Human-caused climate change is already having an impact here in B.C. In the last few years we have experienced:
- higher average air and water temperatures, including record high temperatures in the Fraser River, contributing to a significant decline in salmon survival
- changing patterns of precipitation
- extreme or unusual weather events, such as the high winds that caused major losses of trees in Stanley Park and on southern Vancouver Island
- significant decline in average snowpack, which means less water in the rivers and streams that returning salmon depend on
One of the most serious impacts of the climate crisis for coastal regions like ours is sea level rise, caused by thermal expansion of ocean waters and melting of glaciers and ice fields.
By burning fossil fuels, we are changing the chemistry of the ocean – making it deadly for many of the creatures that live in it.

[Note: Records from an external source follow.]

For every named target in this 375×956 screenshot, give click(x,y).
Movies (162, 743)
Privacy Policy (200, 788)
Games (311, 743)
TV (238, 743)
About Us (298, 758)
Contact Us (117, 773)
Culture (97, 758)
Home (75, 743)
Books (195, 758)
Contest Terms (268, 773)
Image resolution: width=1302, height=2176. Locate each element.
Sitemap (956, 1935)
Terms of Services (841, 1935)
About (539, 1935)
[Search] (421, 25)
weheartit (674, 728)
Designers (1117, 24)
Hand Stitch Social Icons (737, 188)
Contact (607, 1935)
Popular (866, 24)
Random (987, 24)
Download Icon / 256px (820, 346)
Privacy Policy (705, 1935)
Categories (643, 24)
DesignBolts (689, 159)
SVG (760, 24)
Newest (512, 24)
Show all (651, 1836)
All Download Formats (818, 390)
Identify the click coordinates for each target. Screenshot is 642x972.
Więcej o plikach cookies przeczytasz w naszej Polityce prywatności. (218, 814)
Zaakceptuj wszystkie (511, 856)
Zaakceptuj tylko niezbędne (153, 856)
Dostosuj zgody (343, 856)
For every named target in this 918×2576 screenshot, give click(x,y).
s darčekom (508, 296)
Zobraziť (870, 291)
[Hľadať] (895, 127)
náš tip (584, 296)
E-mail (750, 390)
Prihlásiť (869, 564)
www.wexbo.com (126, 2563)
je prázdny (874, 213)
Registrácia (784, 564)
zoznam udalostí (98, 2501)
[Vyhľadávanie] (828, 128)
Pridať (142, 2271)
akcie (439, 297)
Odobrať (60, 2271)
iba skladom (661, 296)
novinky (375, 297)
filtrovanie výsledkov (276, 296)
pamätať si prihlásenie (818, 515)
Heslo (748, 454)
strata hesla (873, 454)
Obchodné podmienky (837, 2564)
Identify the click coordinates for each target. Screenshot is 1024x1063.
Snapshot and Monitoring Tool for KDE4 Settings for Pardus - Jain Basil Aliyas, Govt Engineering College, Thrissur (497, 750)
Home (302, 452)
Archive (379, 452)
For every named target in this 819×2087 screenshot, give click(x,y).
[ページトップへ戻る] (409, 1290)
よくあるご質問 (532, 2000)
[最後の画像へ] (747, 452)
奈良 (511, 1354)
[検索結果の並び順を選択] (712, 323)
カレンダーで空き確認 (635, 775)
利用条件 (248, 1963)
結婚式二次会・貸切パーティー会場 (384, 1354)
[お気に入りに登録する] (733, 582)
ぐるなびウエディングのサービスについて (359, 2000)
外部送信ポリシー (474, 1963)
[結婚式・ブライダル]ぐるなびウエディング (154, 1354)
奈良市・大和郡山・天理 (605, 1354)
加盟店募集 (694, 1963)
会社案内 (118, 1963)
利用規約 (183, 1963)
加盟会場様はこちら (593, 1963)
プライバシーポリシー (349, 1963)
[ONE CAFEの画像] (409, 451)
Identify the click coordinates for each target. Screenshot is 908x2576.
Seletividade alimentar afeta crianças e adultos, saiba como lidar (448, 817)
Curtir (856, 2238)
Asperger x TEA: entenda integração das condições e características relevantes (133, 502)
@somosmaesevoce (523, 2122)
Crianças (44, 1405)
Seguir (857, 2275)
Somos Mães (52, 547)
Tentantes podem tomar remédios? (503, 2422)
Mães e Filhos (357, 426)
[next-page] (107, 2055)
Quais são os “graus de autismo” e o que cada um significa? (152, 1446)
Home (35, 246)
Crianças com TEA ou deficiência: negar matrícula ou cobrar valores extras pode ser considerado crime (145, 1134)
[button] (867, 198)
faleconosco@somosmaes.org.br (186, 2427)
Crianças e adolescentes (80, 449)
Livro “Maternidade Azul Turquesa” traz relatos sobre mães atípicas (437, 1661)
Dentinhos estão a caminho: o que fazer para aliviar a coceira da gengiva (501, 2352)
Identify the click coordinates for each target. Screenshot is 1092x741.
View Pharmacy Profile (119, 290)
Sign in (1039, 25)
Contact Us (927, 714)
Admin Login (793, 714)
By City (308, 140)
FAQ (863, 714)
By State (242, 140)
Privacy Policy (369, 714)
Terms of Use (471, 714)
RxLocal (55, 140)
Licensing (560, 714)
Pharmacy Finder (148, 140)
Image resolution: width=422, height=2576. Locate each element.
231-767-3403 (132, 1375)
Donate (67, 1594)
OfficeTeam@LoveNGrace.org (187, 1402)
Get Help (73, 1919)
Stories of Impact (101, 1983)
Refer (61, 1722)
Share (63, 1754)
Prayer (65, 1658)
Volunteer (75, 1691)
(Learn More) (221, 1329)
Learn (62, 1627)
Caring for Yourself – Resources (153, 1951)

Up to a third of all the CO2 we release into the atmosphere is absorbed by the ocean. As it dissolves, it produces carbonic acid, which makes seawater acidic.
The more greenhouse gases we produce – from our cars, factories, furnaces, airplanes and power plants – the more acidic the oceans will become.
Ocean acidity is rising dangerously fast. Since the beginning of the industrial age (just 250 years ago), it has increased by about 30% worldwide. It is now rising faster than any time in the past 55 million years – much faster than we can expect plants or animals to adapt.
In an acidic ocean, certain animals will thrive: for example, jellyfish, some seaweeds, and the disease-causing Vibrio bacteria.
But survival will be much, much harder for animals with shells (which includes coral reefs, home to 25% of the world’s marine species).
As acidity increases, animals with shells will grow more slowly and their shells will be weakened. Once the acidity level is high, seawater will dissolve the shells of living animals.
Scientists say that if we continue producing CO2 at our current rate, the ocean’s acidity will more than double – some say it will triple – by the end of this century. Seawater this corrosive will cause immense damage to marine life.